Pizza, topped with buffalo mozzarella and char grilled peppers. I made the dough from half white wheat flour and half wholemeal spelt flour. Served with a green salad.
*******************************************************
Orchard News: I gathered the last of the walnuts yesterday and pulled the last of the leeks. About half the leek crop went to seed. The saffron is flowering. It's always such a shame to pick such pretty flowers and throw the petals away.

5 comments:

Colin and Elizabeth said...

Love the general purpose spill control kit!!! Taped shut with duct tape so people con't us it as a bin!

Bet it was filled with just sand.

Tim said...

Saffron flowers ARE pretty... but as they are up at your orchard, you can freely pick them and enjoy the colours at home...
unless, of course, you have conducted a "straw" poll amongst your wildlife up there and they want to keep looking at them!!
Anyway...
you'd better nip up there and get them before the storm hits!!
And why not dry or press the petals and keep the colour for a little longer...

Leeks gone to seed... too dry, treat as a winter crop here, mine are just beginning to swell nicely...
same with most Chinese and Oriental veg... "Green in Snow" which we saw being grown [and bolting, where it wasn't wilting] in a polytunnel at Ryton... in the summer... means green in snow... a winter crop [the clue might be in the name there?]... even Chinese cabbij needs to be sown late [end of August] and initially protected from heat.

Sheila said...

Your trifle sounds wonderful. My
mother used to make hers with
lady fingers soaked in sherry. And
I do mean soaked...you know how the
English love their sherry.

Susan said...

C&E: Lol. I bet you are right.

Tim: The wildlife do like them -- at least one has been munched well and truly. In fact, I freeze them, in the vain hope that one day I'll get back to textile dyeing -- they produce a blue green dyestuff.

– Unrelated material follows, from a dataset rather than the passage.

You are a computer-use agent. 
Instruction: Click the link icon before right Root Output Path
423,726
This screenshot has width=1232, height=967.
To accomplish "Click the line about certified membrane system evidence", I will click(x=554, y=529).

Sheila: I was fairly careful not to drench the cake. Trifle can be a bit overpowering if the alcohol is overdone.

I think the English love of sherry is from a generation that is gone now. When I worked at the NT, colleagues who had formerly worked at the Bodleian Library organised a sherry party. They had been used to regular sherry parties at the Bodleian, but even at the NT, most people were not sherry drinkers in the early 21st century.

Simon said...

Col - Around there, sand ain't just sand. Sand am topsoil.